Sadly this is a bit of Truth in Television as children often kill small animals by accident in Real Life. This Trope is not to be be confused with naming conventions of Sleeping Car Porters.

Examples of And Call Him George include:

Anime and Manga

  • The Clawed Man in Gun X Sword. Played very straight, almost for tragedy, and he regrets it every time.
  • Parodied in Ranma ½. When Ryouga "hears" Akane tell him she loves him (though it was really Shampoo impersonating her) he goes mad with joy and pursues her, intending to give her a big hug. Akane, for her part, thinks he's being mind-controlled (long story) and is absolutely horrified when she sees him destroy half the landscape pursuing her. Realizing that a hug from him would crush her, she escapes and trades places with Ranma, who is resilient enough to be only slightly squished when he embraces her.
    • Also played (semi-)straight in Ranma This time Ryoga's on the receiving end when he's kidnapped in his piglet form by Azuza Shiratori of the Golden Pair, who steals anything she considers cute (animals and inanimate objects alike) and give them cute French names like Francoise or Charlotte.
    • Similarly, Akane takes P-Chan (Ryoga's pig form) to bed with her. When Happosai decides sneak into bed with her, he learns- a bit too late- that she tosses and turns in her sleep, and gets pummeled. The following dialogue ensues;

 Ranma: Does she usually sleep like this?

Ryoga: No, this is a lot calmer than usual.

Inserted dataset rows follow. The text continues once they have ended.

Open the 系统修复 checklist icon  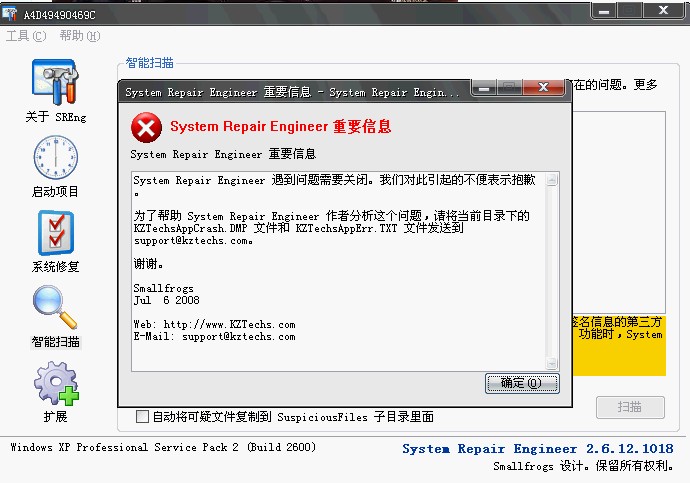click(x=56, y=232)
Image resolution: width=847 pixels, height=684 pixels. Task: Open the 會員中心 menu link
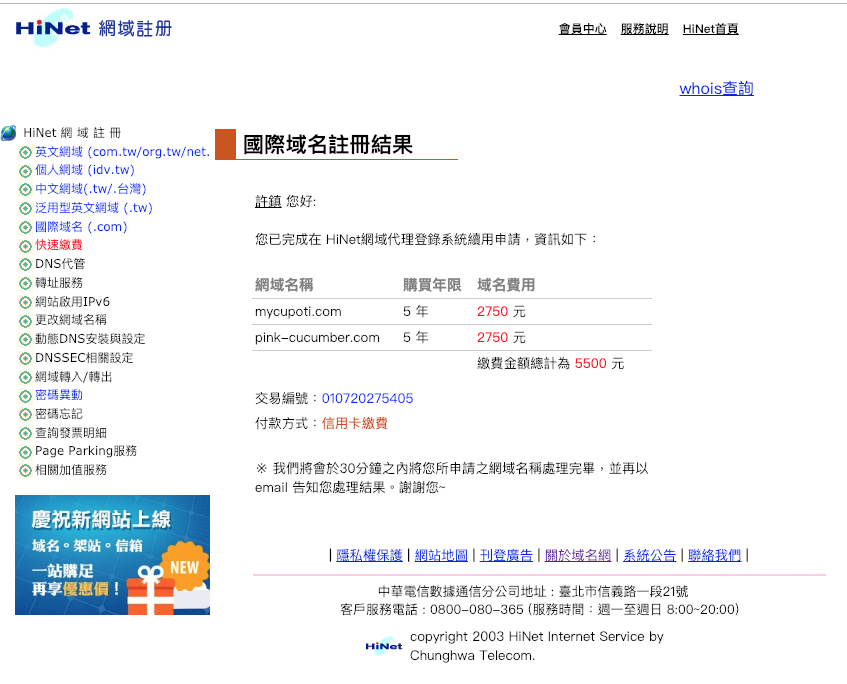582,29
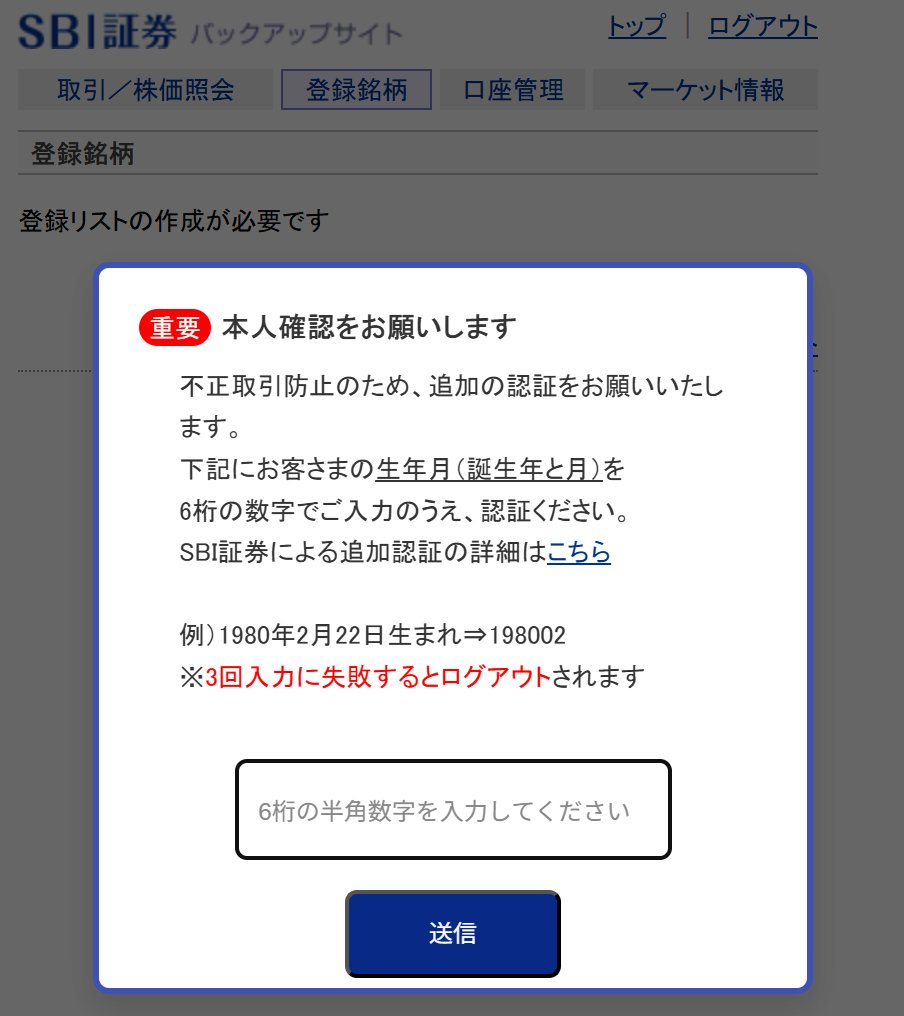
Task: Open the トップ link
Action: [636, 27]
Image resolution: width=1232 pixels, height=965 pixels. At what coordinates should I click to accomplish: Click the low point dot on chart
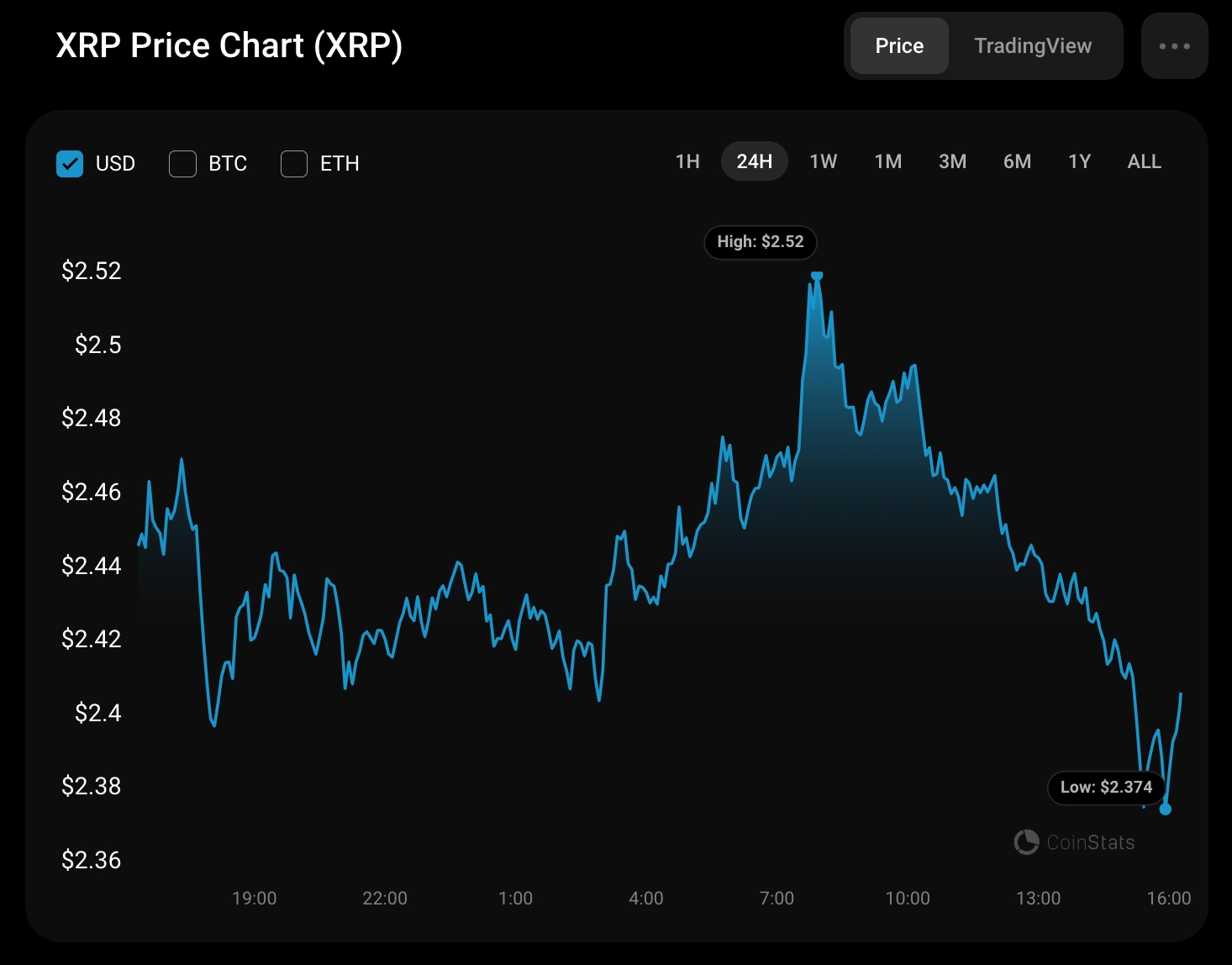click(x=1165, y=809)
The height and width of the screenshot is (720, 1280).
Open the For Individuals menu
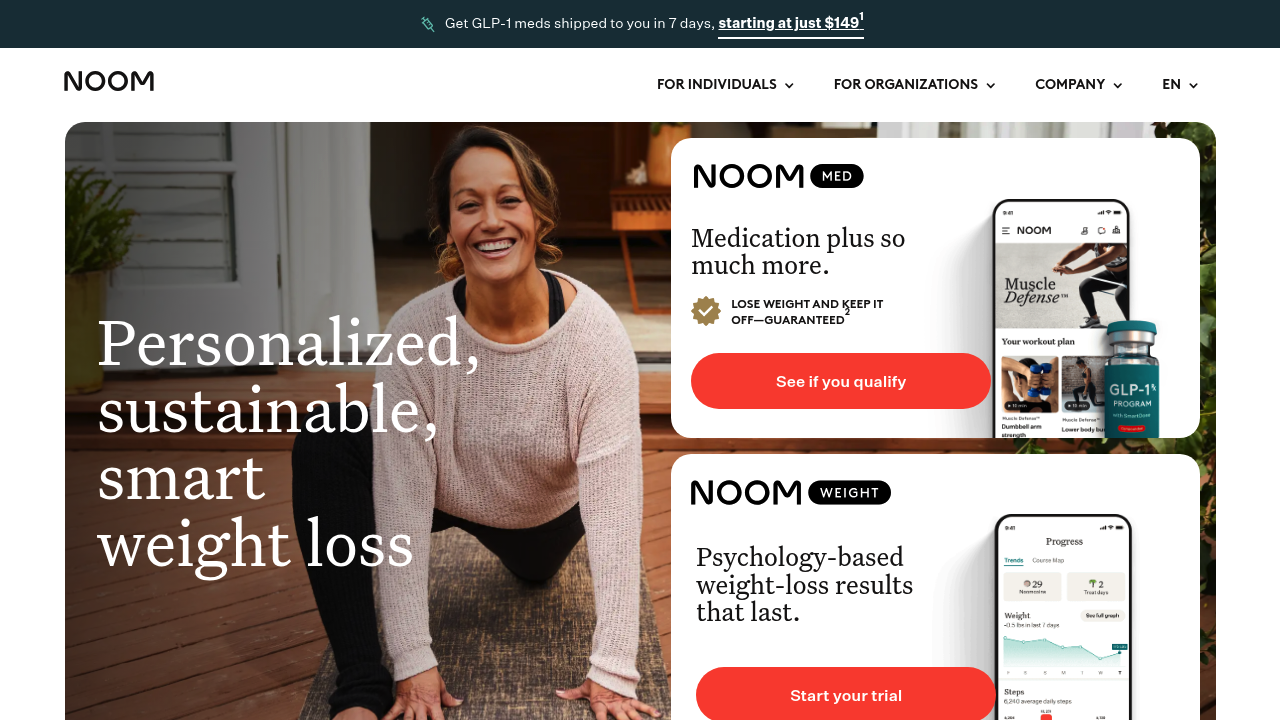coord(725,84)
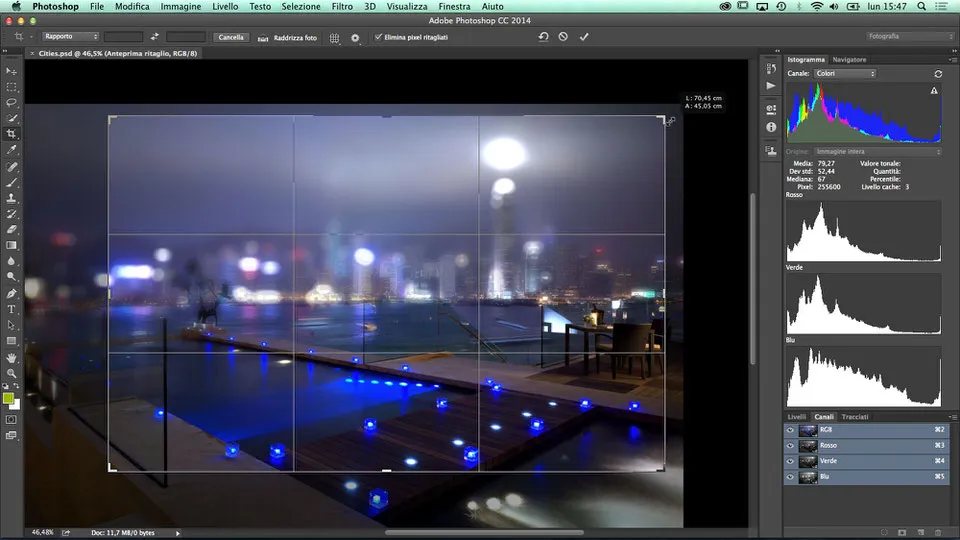Viewport: 960px width, 540px height.
Task: Refresh the histogram with the reload icon
Action: [x=938, y=74]
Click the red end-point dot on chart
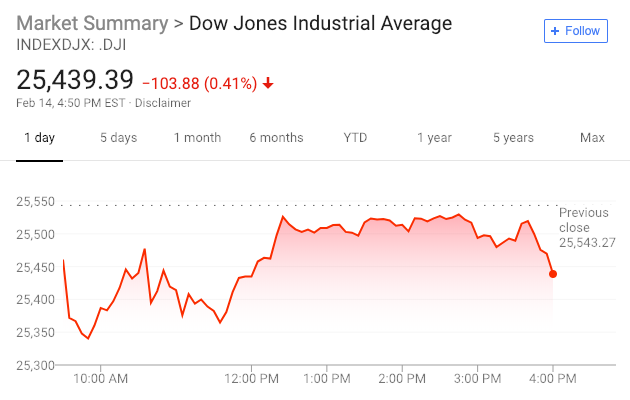 (x=553, y=274)
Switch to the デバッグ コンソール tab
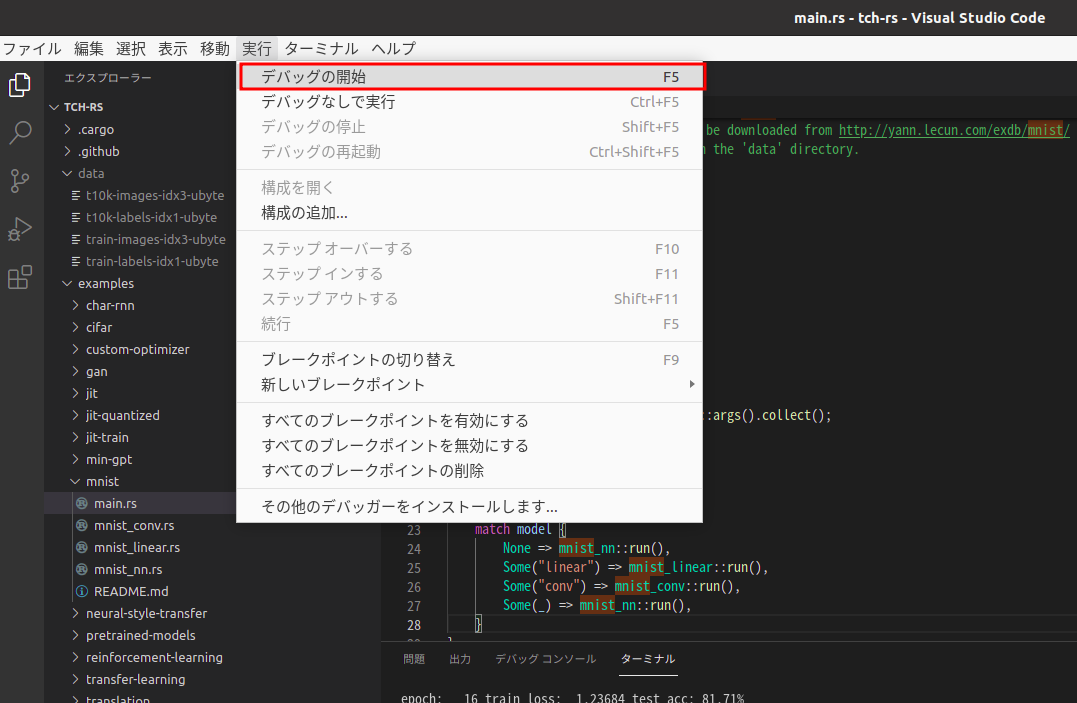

  • Transformers Energon has a variation with, of all mechs, Megatron, who didn't realize until his soldier Demolishor pointed it out, that humans actually die and don't have "sparks" that can be collected after their bodies are destroyed. (Unlike Cybertronians, who have fought the same war with the same people for millions of years, and most death just results in a new toy... uh, body.) Megatron even pauses to think about this, saying "Really?". Of course, this doesn't stop him from wanting to blow up the planet later on.
  • Inverted in Wolf's Rain, where Toboe greets the old woman who keeps him as a pet a little too vigorously and breaks her neck.
  • There was a strip in Axis Powers Hetalia where Russia asked Latvia why he couldn't stop shaking, and gave him a hug. Latvia died of fright. He got better.
  • In the first episode of Nyan Koi!, the main character's Love Interest (or at least he wants her to be) absolutely adores cats. Unfortunately, she doesn't understand that the cats don't appreciate being hugged so hard by a complete stranger after being lured with food. The local cats are terrified of her and consider her to be an evil and devious monster. Even more unfortunately, the main character is tasked with stopping her due to his curse (he has to do favors for 100 cats or be turned into a cat himself because he accidentally broke the statue of a cat deity)
  • In an episode of Black Butler Finnie reminisces about a pet bird he once had. One day when he tried to pet it...Let's just say that Finnie Does Not Know His Own Strength and leave it at that.
  • Seems to be a bit of a problem for Pokémon's Iris, who got shocked by Pikachu when she first met it and Cuteness Proximity took over.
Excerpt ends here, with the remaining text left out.